En la era digital, esta pedagogía se vuelve más eficaz al adoptar un tono irónico. Memes, bromas, provocaciones constantes. La violencia simbólica —y a veces material— se disfraza de humor. Quien protesta «no entiende la broma», carece de sentido del humor o es acusado de censura. Así, lo inaceptable se normaliza sin asumir responsabilidad explícita. El cinismo funciona como escudo moral. Y la dureza, una vez más, se enseña.
La banalidad —y la cercanía— del mal
Hannah Arendt advirtió célebremente que el mal extremo no siempre se presenta bajo la forma del odio consciente o la monstruosidad excepcional. En Eichmann en Jerusalén lo describió como un fenómeno inquietantemente ordinario: una práctica administrativa hecha de rutinas, lenguaje técnico y obediencia diligente. La banalidad del mal no reside en la ausencia de consecuencias, sino en la ausencia de pensamiento. En la incapacidad —o renuncia— a imaginar la perspectiva del otro, a ejercer el juicio moral cuando la norma ya está dada.
Arendt no exculpaba a Eichmann; lo situaba. Mostraba cómo el daño puede producirse sin sadismo, sin ideología elaborada, incluso sin convicción profunda. Basta con aceptar el marco, repetir el vocabulario, cumplir el procedimiento. El mal, así entendido, no requiere sujetos demoníacos, sino sujetos funcionales: personas que sustituyen el juicio por la regla y la responsabilidad por la cadena de mando.
Welty va más allá al introducirnos en la voz que habita ese vacío. No la del fanático exaltado, sino la del agente fatigado, irritado, convencido de su propia razonabilidad. Una voz que no se percibe como cruel, sino como pragmática; no como violenta, sino como obligada a «decir las cosas como son». En esa voz, el daño aparece siempre justificado: por el hartazgo, por la urgencia, por la supuesta ingenuidad de los otros.

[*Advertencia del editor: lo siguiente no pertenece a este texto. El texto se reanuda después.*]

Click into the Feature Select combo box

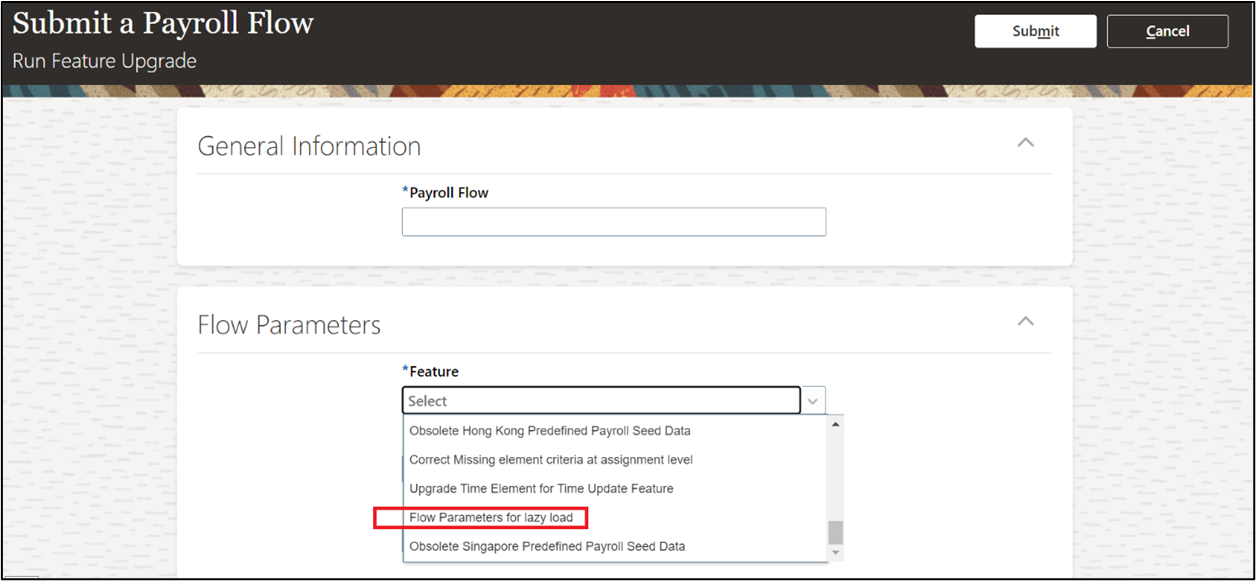point(601,401)
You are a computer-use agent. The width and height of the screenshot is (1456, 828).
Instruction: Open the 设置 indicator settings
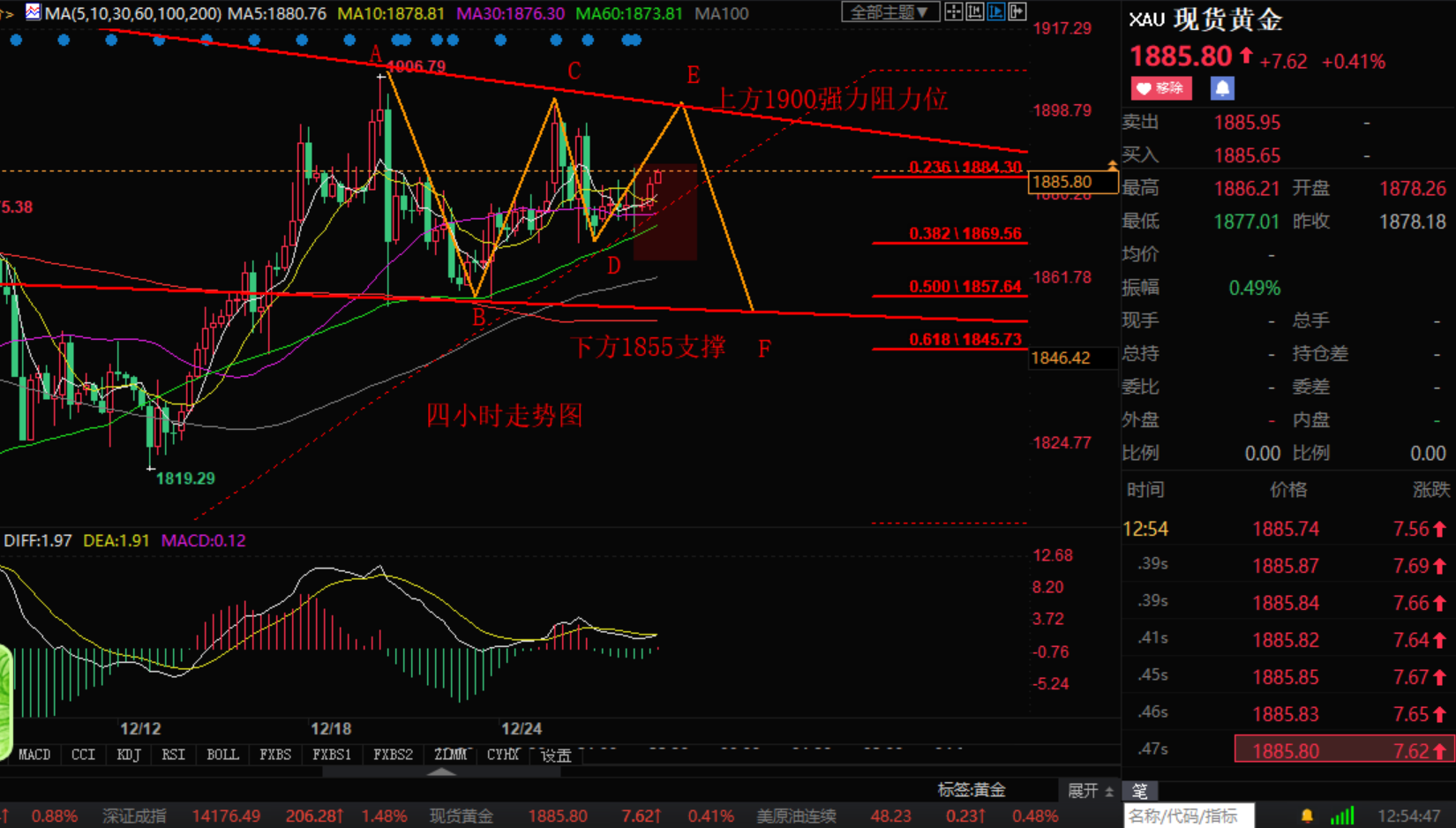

No hace falta odiar para dañar: basta con dejar de pensar y aprender a no sentir
Ahí reside el verdadero peligro del nuevo autoritarismo: no en la figura excepcional del verdugo, sino en la normalización cotidiana del daño. Cuando la aplicación mecánica sustituye al juicio. Cuando la mueca irónica reemplaza a la compasión. Cuando la proximidad del mal —su tono familiar, su lenguaje reconocible— lo vuelve tolerable. No hace falta odiar para dañar: basta con dejar de pensar y aprender a no sentir.
Interrumpir la mueca
El autoritarismo no comienza con campos ni con golpes de Estado. Comienza con reflejos emocionales: aprender qué dolor importa y cuál no. Paul Bloom ha mostrado que la empatía es selectiva y moldeable. Puede cultivarse —o erosionarse.
Una sociedad democrática no se mide solo por sus leyes, sino por sus reacciones. Cuando el sufrimiento ajeno provoca indiferencia, burla o satisfacción, algo esencial se ha debilitado. Susan Neiman llama a esto pérdida de claridad moral: la incapacidad de distinguir entre autoridad y abuso, entre orden y opresión.
La literatura, como la de Welty, cumple aquí una función insustituible. No consuela ni absuelve. Obliga a escuchar la voz que preferiríamos negar. No para excusarla, sino para reconocerla cuando emerge —en la política, en las instituciones, en nosotros mismos.
La pregunta final no es solo de dónde viene la voz, sino si estamos dispuestos a interrumpirla. Antes de que la crueldad vuelva a parecer razonable. Antes de que la mueca autoritaria se convierta, una vez más, en el gesto dominante del mundo que viene.